International Legally Binding Instrument as a Necessary Complement to Existing Instruments
We acknowledge the positive contribution made by the UN Guiding Principles on Business and Human Rights and other initiatives in providing guidance on the relationship between business and human rights. Significant gaps, however, remain in ensuring that businesses respect human rights and effective remedies are available to victims of business-related human rights abuses. There is also no legally binding international framework to facilitate mutual cooperation and international assistance among states to hold business enterprises accountable for human rights abuses. We believe that an international legally binding instrument would strengthen and complement existing regulatory initiatives and evolving good practice regulation at the national level.
States should Negotiate in Good Faith on the Basis of the Zero Draft
We note that the zero draft of an international legally binding instrument as well as its optional protocol build on existing human rights treaties and other international instruments binding on states. The zero draft seems to reflect the input provided by states and other stakeholders. All states should therefore engage in the process of negotiating an international legally binding instrument in good faith.
Even though we consider that the zero draft needs substantial refinement and revisions to adequately fulfil the mandate of the OEIGWG, it provides a valuable basis for further negotiations. We believe that if future negotiations are conducted in good faith, this should lead to a result which reflects the common goals of all stakeholders to promote respect for human rights by business and improved access to effective remedies for victims of business- related human rights abuses.
Resolution 26/9 as Sufficient Legal Basis for Holding Further Sessions
In addition to establishing the mandate of the OEIGWG, Resolution 26/9 also provides that the two first two sessions of the OEIGWG “shall be dedicated to conducting constructive deliberations on the content, scope, nature and form of the future international instrument”. The Chairperson-Rapporteur’s was to “prepare elements for the draft legally binding instrument for substantive negotiations at the commencement of the third session”.
As further sessions are not explicitly mentioned in the text of Resolution 26/9, there have been questions as to whether the OEIGWG’s mandate allows holding a Fourth Session (and subsequent sessions). At the outset, it should be noted that even though the Resolution only refers to three sessions, it does not say that these would be the only sessions. In fact, the context, object and purpose of Resolution 26/9 suggest that the mandate of the OEIGWG is not limited to just three sessions. As stated in paragraph 1, the OEIGWG’s “mandate shall be to elaborate an international legally binding instrument”, not just have three sessions. Paragraph 3 of the Resolution further provides that the elements to be prepared by the Chairperson-Rapporteur should serve as the basis of “substantive negotiations”. It is thus clear in our view that the mandate of the OEIGWG is not confined to preparing the background for such negotiations but includes conducting such negotiations on a substantive level. This conclusion is also supported by the open-ended nature of the IGWG.
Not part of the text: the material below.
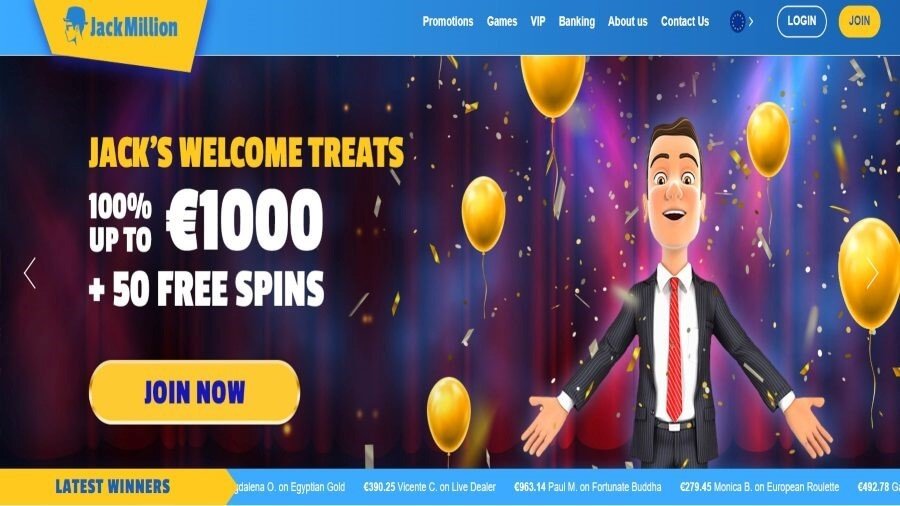Click the LOGIN button

[802, 21]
While it may have been the practice in the past that the Human Rights Council would revisit and renew the mandate of an OEIGWG in similar cases, there is no legal requirement to do so. In the absence of a decision of the Human Rights Council to amend the mandate of the OEIGWG, the Fourth Session and any subsequent session rest on the solid legal basis of Resolution 26/9.
In view of the above observations, we strongly urge all states to engage constructively and in good faith with the process of negotiating an international legally binding instrument. By doing so, states will demonstrate their continuous commitment to respect, protect and fulfil all human rights amidst the challenges of the 21st century.